* The problem
Reproduce verbatim the part of the records that opens with the line containing "Return the (x, y)" and runs through the end of the records, including both ends.

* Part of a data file
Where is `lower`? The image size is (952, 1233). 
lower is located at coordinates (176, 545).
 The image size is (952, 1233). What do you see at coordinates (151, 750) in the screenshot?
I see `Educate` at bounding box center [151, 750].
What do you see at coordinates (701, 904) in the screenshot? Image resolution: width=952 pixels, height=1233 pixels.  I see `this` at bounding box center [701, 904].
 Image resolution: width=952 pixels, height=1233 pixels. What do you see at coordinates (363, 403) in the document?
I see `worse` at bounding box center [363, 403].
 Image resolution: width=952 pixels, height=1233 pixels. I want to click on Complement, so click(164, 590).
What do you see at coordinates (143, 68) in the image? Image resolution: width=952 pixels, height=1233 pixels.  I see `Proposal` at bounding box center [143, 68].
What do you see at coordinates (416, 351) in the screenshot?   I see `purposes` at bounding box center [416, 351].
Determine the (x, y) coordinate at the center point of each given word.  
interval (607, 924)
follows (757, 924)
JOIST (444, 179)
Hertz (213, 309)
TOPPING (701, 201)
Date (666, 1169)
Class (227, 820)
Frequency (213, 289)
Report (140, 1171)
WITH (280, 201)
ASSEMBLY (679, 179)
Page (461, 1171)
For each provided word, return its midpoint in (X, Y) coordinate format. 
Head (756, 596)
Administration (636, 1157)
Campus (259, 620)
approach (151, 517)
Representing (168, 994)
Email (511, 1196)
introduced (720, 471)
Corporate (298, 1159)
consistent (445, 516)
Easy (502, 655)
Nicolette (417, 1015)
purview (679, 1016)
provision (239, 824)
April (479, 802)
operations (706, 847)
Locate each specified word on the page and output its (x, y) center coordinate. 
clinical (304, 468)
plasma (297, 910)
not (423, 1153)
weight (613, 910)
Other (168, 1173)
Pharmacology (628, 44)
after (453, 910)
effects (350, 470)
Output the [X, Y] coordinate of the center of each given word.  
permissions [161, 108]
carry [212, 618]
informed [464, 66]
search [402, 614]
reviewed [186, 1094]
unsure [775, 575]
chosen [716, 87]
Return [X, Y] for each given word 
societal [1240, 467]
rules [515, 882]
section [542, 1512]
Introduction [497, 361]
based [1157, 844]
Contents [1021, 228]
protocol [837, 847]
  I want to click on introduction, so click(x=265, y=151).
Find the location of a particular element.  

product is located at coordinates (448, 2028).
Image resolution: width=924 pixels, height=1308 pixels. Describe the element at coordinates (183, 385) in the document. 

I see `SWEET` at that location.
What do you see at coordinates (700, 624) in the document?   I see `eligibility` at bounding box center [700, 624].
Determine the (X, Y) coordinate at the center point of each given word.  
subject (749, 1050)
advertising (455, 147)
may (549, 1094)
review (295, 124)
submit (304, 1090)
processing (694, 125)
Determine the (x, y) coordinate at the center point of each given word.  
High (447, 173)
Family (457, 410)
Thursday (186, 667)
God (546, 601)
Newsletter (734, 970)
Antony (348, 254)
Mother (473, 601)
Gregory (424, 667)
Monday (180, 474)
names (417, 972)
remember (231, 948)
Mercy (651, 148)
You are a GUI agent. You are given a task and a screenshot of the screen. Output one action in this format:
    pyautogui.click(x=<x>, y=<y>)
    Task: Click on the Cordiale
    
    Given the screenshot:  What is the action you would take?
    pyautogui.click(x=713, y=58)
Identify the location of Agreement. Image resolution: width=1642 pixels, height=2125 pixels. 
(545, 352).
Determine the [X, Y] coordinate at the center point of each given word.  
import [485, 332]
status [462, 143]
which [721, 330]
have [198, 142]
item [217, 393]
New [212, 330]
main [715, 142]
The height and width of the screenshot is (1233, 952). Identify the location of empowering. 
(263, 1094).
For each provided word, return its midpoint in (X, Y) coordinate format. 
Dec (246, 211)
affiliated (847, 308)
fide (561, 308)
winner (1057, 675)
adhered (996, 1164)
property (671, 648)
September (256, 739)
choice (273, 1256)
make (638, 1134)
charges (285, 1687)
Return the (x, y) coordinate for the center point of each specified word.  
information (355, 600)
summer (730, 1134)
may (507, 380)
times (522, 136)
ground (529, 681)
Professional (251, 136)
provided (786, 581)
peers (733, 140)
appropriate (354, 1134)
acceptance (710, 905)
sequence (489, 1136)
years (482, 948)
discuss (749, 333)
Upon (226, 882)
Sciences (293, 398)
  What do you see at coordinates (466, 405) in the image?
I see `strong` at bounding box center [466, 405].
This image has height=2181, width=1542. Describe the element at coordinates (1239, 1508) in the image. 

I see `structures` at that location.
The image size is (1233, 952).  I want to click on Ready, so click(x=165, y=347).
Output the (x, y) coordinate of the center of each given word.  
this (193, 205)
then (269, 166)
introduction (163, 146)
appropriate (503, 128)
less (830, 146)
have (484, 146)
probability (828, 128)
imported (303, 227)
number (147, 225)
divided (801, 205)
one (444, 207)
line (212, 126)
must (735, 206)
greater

* Task response
Return the (x, y) coordinate for the center point of each specified word.  
information (355, 600)
summer (730, 1134)
may (507, 380)
times (522, 136)
ground (529, 681)
Professional (251, 136)
provided (786, 581)
peers (733, 140)
appropriate (354, 1134)
acceptance (710, 905)
sequence (489, 1136)
years (482, 948)
discuss (749, 333)
Upon (226, 882)
Sciences (293, 398)
  What do you see at coordinates (466, 405) in the image?
I see `strong` at bounding box center [466, 405].
This image has height=2181, width=1542. Describe the element at coordinates (1239, 1508) in the image. 

I see `structures` at that location.
The image size is (1233, 952).  I want to click on Ready, so click(x=165, y=347).
Output the (x, y) coordinate of the center of each given word.  
this (193, 205)
then (269, 166)
introduction (163, 146)
appropriate (503, 128)
less (830, 146)
have (484, 146)
probability (828, 128)
imported (303, 227)
number (147, 225)
divided (801, 205)
one (444, 207)
line (212, 126)
must (735, 206)
greater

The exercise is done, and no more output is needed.